As wartime movie propaganda, Northern Pursuit was as inaccurate and far-fetched as most of its stablemates. The events portrayed in the film occur over a period of two months and several close-ups of newspaper headlines reveal these to be August and September when constant blizzards and the presence of snow on the ground to a depth of six inches or so would seem highly improbable. The few Aboriginal characters in the narrative, with their expressed hostility to the government, conform to the long-held Hollywood stereotype of ‘Injuns’ as ungrateful and untrustworthy, ever ready to be subverted by an alien force. The Nazis’ trek from Hudson Bay to the Flin Flon–The Pas area is, geographically speaking; convoluted and illogical, assuming their journey took them within a few miles of the real Bear Lake. That a German-owned mine in Manitoba would remain locked and undisturbed four years after the outbreak of war stretches credulity. Equally absurd is the concept that half a dozen men could assemble a ready-to-fly airplane in a matter of weeks.
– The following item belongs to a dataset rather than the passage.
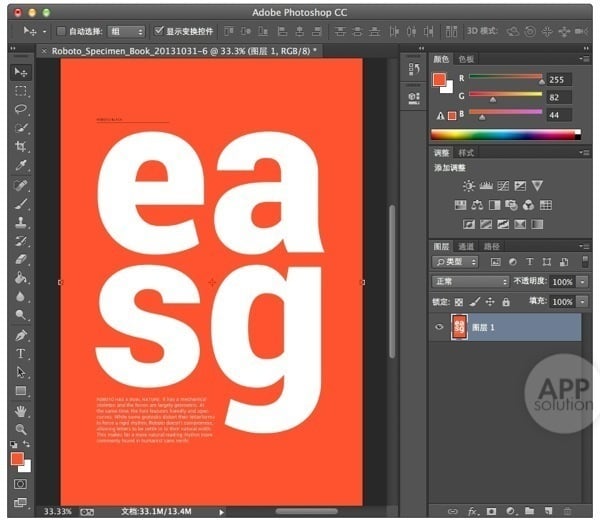Viewport: 600px width, 525px height.
Task: Click the lock-all padlock icon in Layers
Action: [x=506, y=301]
By way of a footnote, the plane that emerges from the mine is a Lockheed Hudson whose fabrication plant was located near Warner Brothers studios in California. The ultimate target remains vague although it is probably meant to be somewhere in the southern Great Lakes region or, perhaps, the St. Lawrence. Of course, little if any of this would perplex an audience that, for the most part, was totally unfamiliar with Manitoba, its climate, its geography and much else.

Still, the film is noteworthy for illuminating the reluctance of the industry to malign the image of the Third Reich’s population too severely. While Hollywood portrayed Japan and its people as a barbaric nation deserving complete annihilation, the Germans seen here, and elsewhere in American propaganda pictures of this time, were more cultured and recognizable as worthy foes. While Major von Keller displays a callous brutality towards all who stand in his way, his subordinates, in contrast, chat and go about their tasks as unobtrusively as would their opposite numbers on the Allied side. Flynn’s appearance, as the offspring of a German couple, reinforces the concept that the invaders on Manitoba soil were not essentially different from their pursuers. Nor should it be forgotten that there was a sizable element in the population of the province, as elsewhere on the continent, whose ancestry was German and whose culture, religion and social networking were conventional and accepted as such. Ruefully, one must conclude that Northern Pursuit amounts to little more than a feud to the death between a loyal, Manitoba-born Canadian and a scheming Nazi, with the outcome never in doubt.

“As big as the great Northwest!” Northern Pursuit featured Errol Flynn with a Nazi plotter played by Austrian-born actor Helmut Dantine.